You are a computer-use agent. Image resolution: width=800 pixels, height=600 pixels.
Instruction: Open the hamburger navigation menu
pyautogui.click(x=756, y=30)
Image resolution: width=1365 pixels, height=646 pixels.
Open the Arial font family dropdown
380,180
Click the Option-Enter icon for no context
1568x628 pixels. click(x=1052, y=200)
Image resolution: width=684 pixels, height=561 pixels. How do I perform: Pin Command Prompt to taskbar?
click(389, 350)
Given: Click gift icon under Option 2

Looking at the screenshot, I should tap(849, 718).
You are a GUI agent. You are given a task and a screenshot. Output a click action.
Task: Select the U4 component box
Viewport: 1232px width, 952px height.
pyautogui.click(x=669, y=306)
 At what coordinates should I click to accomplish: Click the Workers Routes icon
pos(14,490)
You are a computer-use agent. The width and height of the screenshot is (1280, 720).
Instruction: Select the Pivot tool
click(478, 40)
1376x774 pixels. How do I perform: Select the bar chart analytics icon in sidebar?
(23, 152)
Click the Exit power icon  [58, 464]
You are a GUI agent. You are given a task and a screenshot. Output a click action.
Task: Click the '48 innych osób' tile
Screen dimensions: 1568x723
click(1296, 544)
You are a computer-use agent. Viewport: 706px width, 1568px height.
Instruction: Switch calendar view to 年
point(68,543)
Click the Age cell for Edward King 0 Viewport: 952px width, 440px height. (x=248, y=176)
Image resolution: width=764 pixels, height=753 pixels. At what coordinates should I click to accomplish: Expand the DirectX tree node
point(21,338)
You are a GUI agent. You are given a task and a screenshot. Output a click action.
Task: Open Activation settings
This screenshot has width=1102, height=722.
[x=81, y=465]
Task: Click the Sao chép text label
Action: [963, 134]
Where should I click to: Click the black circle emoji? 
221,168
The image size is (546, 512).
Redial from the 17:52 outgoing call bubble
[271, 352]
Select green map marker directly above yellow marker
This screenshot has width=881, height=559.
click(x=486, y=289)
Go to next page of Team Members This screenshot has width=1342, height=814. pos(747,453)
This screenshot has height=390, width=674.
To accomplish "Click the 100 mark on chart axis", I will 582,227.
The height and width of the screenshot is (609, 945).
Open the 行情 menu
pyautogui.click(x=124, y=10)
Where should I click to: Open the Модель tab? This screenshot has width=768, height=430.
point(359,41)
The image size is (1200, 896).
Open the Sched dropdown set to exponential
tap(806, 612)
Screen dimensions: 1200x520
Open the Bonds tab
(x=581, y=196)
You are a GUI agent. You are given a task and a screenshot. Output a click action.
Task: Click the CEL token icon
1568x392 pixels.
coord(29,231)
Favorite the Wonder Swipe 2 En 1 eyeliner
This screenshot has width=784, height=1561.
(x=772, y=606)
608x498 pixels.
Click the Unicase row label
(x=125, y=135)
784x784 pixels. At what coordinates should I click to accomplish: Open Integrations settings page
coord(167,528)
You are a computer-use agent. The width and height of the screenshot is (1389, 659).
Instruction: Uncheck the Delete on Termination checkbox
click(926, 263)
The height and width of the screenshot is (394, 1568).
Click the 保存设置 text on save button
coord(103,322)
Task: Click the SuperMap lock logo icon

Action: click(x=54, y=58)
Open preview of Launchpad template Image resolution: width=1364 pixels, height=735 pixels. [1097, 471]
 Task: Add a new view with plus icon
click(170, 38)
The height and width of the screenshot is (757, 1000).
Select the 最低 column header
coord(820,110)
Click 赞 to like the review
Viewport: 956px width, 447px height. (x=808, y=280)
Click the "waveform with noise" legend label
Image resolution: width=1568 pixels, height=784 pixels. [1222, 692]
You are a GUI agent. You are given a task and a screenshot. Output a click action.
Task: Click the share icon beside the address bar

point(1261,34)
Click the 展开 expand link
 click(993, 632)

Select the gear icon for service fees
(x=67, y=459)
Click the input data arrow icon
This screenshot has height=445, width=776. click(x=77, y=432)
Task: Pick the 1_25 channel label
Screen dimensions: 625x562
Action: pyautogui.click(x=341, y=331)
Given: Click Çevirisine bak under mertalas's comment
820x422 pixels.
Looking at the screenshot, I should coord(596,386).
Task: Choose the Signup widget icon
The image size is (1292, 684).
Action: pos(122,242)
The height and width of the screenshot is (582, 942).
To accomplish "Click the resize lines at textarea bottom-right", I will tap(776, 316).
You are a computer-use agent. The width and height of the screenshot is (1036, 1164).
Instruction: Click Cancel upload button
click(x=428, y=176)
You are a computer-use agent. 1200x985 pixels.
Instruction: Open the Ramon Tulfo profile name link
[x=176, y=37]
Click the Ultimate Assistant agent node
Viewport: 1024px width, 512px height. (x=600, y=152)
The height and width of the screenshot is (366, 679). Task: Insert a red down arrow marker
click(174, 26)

YOUR ASSIGNMENT => All of the data above needs to be given again exactly.

ANSWER SECTION =>
You are a computer-use agent. Image resolution: width=800 pixels, height=600 pixels.
Instruction: Open the hamburger navigation menu
pyautogui.click(x=756, y=30)
Image resolution: width=1365 pixels, height=646 pixels.
Open the Arial font family dropdown
380,180
Click the Option-Enter icon for no context
1568x628 pixels. click(x=1052, y=200)
Image resolution: width=684 pixels, height=561 pixels. How do I perform: Pin Command Prompt to taskbar?
click(389, 350)
Given: Click gift icon under Option 2

Looking at the screenshot, I should tap(849, 718).
You are a GUI agent. You are given a task and a screenshot. Output a click action.
Task: Select the U4 component box
Viewport: 1232px width, 952px height.
pyautogui.click(x=669, y=306)
 At what coordinates should I click to accomplish: Click the Workers Routes icon
pos(14,490)
You are a computer-use agent. The width and height of the screenshot is (1280, 720).
Instruction: Select the Pivot tool
click(478, 40)
1376x774 pixels. How do I perform: Select the bar chart analytics icon in sidebar?
(23, 152)
Click the Exit power icon  [58, 464]
You are a GUI agent. You are given a task and a screenshot. Output a click action.
Task: Click the '48 innych osób' tile
Screen dimensions: 1568x723
click(1296, 544)
You are a computer-use agent. Viewport: 706px width, 1568px height.
Instruction: Switch calendar view to 年
point(68,543)
Click the Age cell for Edward King 0 Viewport: 952px width, 440px height. (x=248, y=176)
Image resolution: width=764 pixels, height=753 pixels. At what coordinates should I click to accomplish: Expand the DirectX tree node
point(21,338)
You are a GUI agent. You are given a task and a screenshot. Output a click action.
Task: Open Activation settings
This screenshot has width=1102, height=722.
[x=81, y=465]
Task: Click the Sao chép text label
Action: [963, 134]
Where should I click to: Click the black circle emoji? 
221,168
The image size is (546, 512).
Redial from the 17:52 outgoing call bubble
[271, 352]
Select green map marker directly above yellow marker
This screenshot has width=881, height=559.
click(x=486, y=289)
Go to next page of Team Members This screenshot has width=1342, height=814. pos(747,453)
This screenshot has height=390, width=674.
To accomplish "Click the 100 mark on chart axis", I will 582,227.
The height and width of the screenshot is (609, 945).
Open the 行情 menu
pyautogui.click(x=124, y=10)
Where should I click to: Open the Модель tab? This screenshot has width=768, height=430.
point(359,41)
The image size is (1200, 896).
Open the Sched dropdown set to exponential
tap(806, 612)
Screen dimensions: 1200x520
Open the Bonds tab
(x=581, y=196)
You are a GUI agent. You are given a task and a screenshot. Output a click action.
Task: Click the CEL token icon
1568x392 pixels.
coord(29,231)
Favorite the Wonder Swipe 2 En 1 eyeliner
This screenshot has width=784, height=1561.
(x=772, y=606)
608x498 pixels.
Click the Unicase row label
(x=125, y=135)
784x784 pixels. At what coordinates should I click to accomplish: Open Integrations settings page
coord(167,528)
You are a computer-use agent. The width and height of the screenshot is (1389, 659).
Instruction: Uncheck the Delete on Termination checkbox
click(926, 263)
The height and width of the screenshot is (394, 1568).
Click the 保存设置 text on save button
coord(103,322)
Task: Click the SuperMap lock logo icon

Action: click(x=54, y=58)
Open preview of Launchpad template Image resolution: width=1364 pixels, height=735 pixels. [1097, 471]
 Task: Add a new view with plus icon
click(170, 38)
The height and width of the screenshot is (757, 1000).
Select the 最低 column header
coord(820,110)
Click 赞 to like the review
Viewport: 956px width, 447px height. (x=808, y=280)
Click the "waveform with noise" legend label
Image resolution: width=1568 pixels, height=784 pixels. [1222, 692]
You are a GUI agent. You are given a task and a screenshot. Output a click action.
Task: Click the share icon beside the address bar

point(1261,34)
Click the 展开 expand link
 click(993, 632)

Select the gear icon for service fees
(x=67, y=459)
Click the input data arrow icon
This screenshot has height=445, width=776. click(x=77, y=432)
Task: Pick the 1_25 channel label
Screen dimensions: 625x562
Action: pyautogui.click(x=341, y=331)
Given: Click Çevirisine bak under mertalas's comment
820x422 pixels.
Looking at the screenshot, I should coord(596,386).
Task: Choose the Signup widget icon
The image size is (1292, 684).
Action: pos(122,242)
The height and width of the screenshot is (582, 942).
To accomplish "Click the resize lines at textarea bottom-right", I will tap(776, 316).
You are a computer-use agent. The width and height of the screenshot is (1036, 1164).
Instruction: Click Cancel upload button
click(x=428, y=176)
You are a computer-use agent. 1200x985 pixels.
Instruction: Open the Ramon Tulfo profile name link
[x=176, y=37]
Click the Ultimate Assistant agent node
Viewport: 1024px width, 512px height. (x=600, y=152)
The height and width of the screenshot is (366, 679). Task: Insert a red down arrow marker
click(174, 26)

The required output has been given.